Action item:
Below are entries; output exactly the lines from the one with "The height and width of the screenshot is (666, 307)." to the one with "Open the Anita", both included, and nothing else.

Material for this task Start Marker

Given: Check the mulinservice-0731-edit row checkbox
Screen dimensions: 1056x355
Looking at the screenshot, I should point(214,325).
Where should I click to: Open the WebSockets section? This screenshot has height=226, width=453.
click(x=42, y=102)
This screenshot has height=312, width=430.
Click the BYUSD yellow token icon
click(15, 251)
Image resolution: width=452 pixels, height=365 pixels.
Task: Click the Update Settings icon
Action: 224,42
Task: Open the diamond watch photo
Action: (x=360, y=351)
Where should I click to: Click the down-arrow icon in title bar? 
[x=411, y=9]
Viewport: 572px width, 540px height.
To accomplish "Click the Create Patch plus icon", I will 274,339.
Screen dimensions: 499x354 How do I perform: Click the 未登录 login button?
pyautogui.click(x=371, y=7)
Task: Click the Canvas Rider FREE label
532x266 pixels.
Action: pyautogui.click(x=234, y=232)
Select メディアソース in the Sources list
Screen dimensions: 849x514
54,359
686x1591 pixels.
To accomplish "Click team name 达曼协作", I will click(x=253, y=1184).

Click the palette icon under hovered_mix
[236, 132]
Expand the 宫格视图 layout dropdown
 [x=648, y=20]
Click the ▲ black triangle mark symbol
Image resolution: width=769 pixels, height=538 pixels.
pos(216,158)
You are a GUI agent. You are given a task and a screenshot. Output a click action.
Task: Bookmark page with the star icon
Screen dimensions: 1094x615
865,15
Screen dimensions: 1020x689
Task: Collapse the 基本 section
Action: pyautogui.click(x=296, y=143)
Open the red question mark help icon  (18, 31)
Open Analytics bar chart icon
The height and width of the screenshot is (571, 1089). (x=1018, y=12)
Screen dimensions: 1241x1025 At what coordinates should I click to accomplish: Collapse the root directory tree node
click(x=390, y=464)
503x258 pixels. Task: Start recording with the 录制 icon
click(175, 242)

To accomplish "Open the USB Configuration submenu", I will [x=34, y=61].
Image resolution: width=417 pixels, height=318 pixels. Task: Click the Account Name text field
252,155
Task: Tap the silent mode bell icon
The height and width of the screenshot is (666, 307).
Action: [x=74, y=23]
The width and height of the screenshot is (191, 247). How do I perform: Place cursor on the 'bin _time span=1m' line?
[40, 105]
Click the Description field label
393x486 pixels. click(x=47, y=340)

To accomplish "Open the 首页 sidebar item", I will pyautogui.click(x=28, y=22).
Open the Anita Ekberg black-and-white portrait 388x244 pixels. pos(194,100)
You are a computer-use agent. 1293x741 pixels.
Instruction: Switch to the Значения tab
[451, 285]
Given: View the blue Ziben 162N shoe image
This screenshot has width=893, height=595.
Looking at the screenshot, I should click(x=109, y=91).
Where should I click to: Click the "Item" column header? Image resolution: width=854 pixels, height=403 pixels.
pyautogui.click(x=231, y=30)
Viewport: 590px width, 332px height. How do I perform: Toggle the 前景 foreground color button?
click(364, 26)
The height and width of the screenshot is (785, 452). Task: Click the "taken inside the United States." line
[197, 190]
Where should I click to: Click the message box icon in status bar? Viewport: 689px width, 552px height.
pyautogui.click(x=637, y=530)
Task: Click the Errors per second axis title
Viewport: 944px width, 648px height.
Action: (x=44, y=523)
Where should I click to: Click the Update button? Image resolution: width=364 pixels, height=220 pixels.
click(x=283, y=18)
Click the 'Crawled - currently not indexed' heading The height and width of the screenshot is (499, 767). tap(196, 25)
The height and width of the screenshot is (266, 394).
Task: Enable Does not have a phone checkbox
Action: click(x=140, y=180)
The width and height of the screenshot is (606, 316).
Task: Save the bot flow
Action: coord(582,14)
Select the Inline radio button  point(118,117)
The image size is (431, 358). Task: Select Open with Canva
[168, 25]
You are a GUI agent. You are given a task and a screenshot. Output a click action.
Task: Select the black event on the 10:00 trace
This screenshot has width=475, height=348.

Material for this task End Marker

Completed exercise:
The height and width of the screenshot is (666, 307).
Action: [x=74, y=23]
The width and height of the screenshot is (191, 247). How do I perform: Place cursor on the 'bin _time span=1m' line?
[40, 105]
Click the Description field label
393x486 pixels. click(x=47, y=340)

To accomplish "Open the 首页 sidebar item", I will pyautogui.click(x=28, y=22).
Open the Anita Ekberg black-and-white portrait 388x244 pixels. pos(194,100)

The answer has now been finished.